• **Data entries**:
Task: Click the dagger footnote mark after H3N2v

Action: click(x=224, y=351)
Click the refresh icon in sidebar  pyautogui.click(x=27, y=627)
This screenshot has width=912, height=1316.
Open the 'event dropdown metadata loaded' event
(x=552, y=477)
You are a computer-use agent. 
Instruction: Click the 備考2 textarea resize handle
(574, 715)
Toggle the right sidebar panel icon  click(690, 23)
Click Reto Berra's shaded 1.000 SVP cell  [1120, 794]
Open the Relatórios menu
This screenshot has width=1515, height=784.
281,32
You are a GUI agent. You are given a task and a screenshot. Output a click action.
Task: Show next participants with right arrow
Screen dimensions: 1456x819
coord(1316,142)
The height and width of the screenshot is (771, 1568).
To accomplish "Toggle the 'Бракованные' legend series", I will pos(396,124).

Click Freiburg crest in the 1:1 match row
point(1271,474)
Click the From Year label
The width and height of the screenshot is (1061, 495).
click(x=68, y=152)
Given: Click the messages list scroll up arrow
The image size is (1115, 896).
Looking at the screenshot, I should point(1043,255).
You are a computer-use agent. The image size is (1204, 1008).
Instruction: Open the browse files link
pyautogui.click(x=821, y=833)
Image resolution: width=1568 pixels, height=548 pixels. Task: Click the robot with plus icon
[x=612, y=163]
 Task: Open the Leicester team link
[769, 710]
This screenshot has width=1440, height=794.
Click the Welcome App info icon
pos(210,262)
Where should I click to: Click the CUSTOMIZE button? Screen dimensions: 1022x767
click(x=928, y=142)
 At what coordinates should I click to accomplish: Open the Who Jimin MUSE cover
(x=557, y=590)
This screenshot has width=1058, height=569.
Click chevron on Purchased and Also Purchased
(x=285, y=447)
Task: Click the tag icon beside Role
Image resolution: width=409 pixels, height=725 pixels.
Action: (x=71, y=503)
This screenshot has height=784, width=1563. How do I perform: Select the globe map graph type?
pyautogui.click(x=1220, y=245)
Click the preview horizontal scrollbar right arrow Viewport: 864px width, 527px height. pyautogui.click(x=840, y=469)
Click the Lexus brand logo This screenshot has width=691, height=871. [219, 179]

• **Goal**: Reproduce verbatim the part that opens with the line containing "Given: Click the" and closes with the final line above, including both of those lines.

• **Written solution**:
Given: Click the messages list scroll up arrow
The image size is (1115, 896).
Looking at the screenshot, I should point(1043,255).
You are a computer-use agent. The image size is (1204, 1008).
Instruction: Open the browse files link
pyautogui.click(x=821, y=833)
Image resolution: width=1568 pixels, height=548 pixels. Task: Click the robot with plus icon
[x=612, y=163]
 Task: Open the Leicester team link
[769, 710]
This screenshot has width=1440, height=794.
Click the Welcome App info icon
pos(210,262)
Where should I click to: Click the CUSTOMIZE button? Screen dimensions: 1022x767
click(x=928, y=142)
 At what coordinates should I click to accomplish: Open the Who Jimin MUSE cover
(x=557, y=590)
This screenshot has width=1058, height=569.
Click chevron on Purchased and Also Purchased
(x=285, y=447)
Task: Click the tag icon beside Role
Image resolution: width=409 pixels, height=725 pixels.
Action: (x=71, y=503)
This screenshot has height=784, width=1563. How do I perform: Select the globe map graph type?
pyautogui.click(x=1220, y=245)
Click the preview horizontal scrollbar right arrow Viewport: 864px width, 527px height. pyautogui.click(x=840, y=469)
Click the Lexus brand logo This screenshot has width=691, height=871. [219, 179]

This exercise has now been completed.